Em terceiro lugar, a crise pandémica tratou especialmente mal a parte do mercado de trabalho que não tem acesso a contratos permanentes. O layoff simplificado proíbe as empresas de despedir. Mas não as impede de dispensar trabalhadores a prazo em fim de contrato, nem pessoas que trabalham a recibos verdes. Num outro trabalho, “Failing young and temporary workers: the impact of covid-19 on a dual labour market”, em conjunto com vários colegas (Bruno P. Carvalho, Carolina Nunes, João Pereira dos Santos e José Tavares), analisamos os inscritos nos centros de emprego ao longo de 2020. Nesse artigo, mostramos que foi nos municípios com maior precariedade laboral (isto é, onde o peso dos contratos a prazo em relação ao total é mais elevado) que a crise mais penalizou os jovens e os indivíduos com menos escolaridade. Temos, portanto, mais um indício forte de que a precariedade laboral, concentrada nestes grupos, os deixou desprotegidos em face desta crise.
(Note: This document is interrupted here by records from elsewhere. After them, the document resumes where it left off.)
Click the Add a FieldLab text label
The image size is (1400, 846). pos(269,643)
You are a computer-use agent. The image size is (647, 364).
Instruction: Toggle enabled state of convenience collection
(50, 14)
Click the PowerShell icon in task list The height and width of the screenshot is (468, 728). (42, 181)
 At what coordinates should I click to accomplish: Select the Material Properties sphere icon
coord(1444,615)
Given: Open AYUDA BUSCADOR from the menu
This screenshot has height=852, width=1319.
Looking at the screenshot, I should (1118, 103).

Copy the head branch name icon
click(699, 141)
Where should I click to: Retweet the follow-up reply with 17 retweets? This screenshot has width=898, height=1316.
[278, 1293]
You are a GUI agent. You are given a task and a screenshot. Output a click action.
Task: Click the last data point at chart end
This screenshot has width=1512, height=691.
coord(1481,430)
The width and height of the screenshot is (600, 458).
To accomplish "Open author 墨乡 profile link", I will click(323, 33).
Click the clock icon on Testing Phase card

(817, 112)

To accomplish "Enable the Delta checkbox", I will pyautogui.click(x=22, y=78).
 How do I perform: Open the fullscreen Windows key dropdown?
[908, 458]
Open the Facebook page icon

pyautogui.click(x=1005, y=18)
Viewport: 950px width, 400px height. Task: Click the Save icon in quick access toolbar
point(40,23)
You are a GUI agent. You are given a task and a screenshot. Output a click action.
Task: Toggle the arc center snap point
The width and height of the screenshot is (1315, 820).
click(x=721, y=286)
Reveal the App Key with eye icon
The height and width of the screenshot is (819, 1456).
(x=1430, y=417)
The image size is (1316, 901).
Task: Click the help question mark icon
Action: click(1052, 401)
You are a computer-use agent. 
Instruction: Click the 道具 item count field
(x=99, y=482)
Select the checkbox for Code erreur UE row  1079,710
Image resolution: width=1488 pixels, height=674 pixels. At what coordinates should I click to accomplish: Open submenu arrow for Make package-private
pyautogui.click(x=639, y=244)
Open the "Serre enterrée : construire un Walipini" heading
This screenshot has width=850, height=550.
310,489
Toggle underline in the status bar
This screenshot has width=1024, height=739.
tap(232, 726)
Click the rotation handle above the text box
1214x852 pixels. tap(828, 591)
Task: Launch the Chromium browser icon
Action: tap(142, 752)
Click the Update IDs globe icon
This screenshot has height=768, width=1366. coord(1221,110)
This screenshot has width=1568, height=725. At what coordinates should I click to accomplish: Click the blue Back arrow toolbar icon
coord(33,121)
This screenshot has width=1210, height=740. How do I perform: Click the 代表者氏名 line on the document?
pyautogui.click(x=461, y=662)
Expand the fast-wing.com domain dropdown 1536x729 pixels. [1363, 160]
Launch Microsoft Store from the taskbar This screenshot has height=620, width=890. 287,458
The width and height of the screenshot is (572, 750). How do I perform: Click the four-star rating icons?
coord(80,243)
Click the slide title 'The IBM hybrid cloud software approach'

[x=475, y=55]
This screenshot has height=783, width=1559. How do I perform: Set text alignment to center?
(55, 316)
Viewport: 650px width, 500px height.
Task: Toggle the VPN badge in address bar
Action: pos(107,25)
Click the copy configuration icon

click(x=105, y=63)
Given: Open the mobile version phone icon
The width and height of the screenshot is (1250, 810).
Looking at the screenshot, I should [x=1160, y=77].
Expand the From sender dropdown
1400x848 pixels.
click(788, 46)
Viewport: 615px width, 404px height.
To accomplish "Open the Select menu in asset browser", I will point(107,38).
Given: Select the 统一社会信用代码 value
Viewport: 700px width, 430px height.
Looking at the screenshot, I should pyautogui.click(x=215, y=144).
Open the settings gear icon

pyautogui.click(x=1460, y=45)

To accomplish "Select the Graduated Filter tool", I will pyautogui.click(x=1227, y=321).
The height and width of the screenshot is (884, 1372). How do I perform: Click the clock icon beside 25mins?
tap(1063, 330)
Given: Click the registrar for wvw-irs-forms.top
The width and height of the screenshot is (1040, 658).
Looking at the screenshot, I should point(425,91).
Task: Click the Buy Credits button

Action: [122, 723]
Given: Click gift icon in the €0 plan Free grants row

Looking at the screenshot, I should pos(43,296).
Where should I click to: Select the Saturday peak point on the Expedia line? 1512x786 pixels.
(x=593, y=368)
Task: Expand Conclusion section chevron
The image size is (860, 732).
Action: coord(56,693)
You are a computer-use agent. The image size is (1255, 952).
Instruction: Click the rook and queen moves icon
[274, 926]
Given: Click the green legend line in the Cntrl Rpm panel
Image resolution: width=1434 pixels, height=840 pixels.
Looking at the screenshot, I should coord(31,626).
Não estou a dizer que as empresas deviam ter sido impedidas de despedir todos os trabalhadores. O que já me parece evidente é que o governo devia ter sido mais generoso nas políticas de apoio ao rendimento das pessoas que se encontram nas margens desprotegidas do mercado de trabalho. De todo o modo, não podemos esperar passar por uma crise desta dimensão, junto com a conversão verde e digital que temos como objetivo para os próximos anos, colando com super-cola todos os trabalhadores e trabalhadoras às empresas onde estavam em 2019. O que me traz à quarta e última parte do copo meio vazio.

Assistimos nas últimas semanas ao drama das trabalhadoras e trabalhadores da Dielmar, uma empresa que entrou em processo de insolvência e está agora à procura de uma potencial investidora. Temos de nos preparar para ter mais Dielmares nos meses que se seguem. Apesar de o governo ter anunciado políticas de mitigação do final das moratórias, o objetivo não é, nem pode ser, salvar todas as empresas a todo o custo. A Dielmar é um caso paradigmático. O setor têxtil já tinha sido um dos que mais sofrera com a abertura da UE a Leste e com a concorrência da China, depois da acessão deste país à Organização Mundial do Comércio. A empresa estava em dificuldades antes da pandemia. Por outro lado, a roupa formal que vendem foi uma das vítimas colaterais da pandemia e do teletrabalho. Não estou a dizer que não houve má gestão – não conheço suficientemente o caso para falar disso. Mas com boa ou má gestão, a situação do sector não ajudou certamente. É este tipo de empresas, que chegam a 2020 com um prognóstico difícil e que pertencem aos setores que mais sofrem com a pandemia, que são candidatas a não sobreviver a esta crise. Os trimestres que se seguem, com o final das moratórias, vão ser difíceis. É provável que o ritmo de recuperação de emprego que tivemos no segundo trimestre não se mantenha.

Apesar de o mercado de trabalho ter resistido ao pior da crise, há más notícias ao virar da esquina. E vão ser precisas políticas dirigidas aos grupos que ficaram na face escura. Não nos deixemos ofuscar pelo otimismo dos números.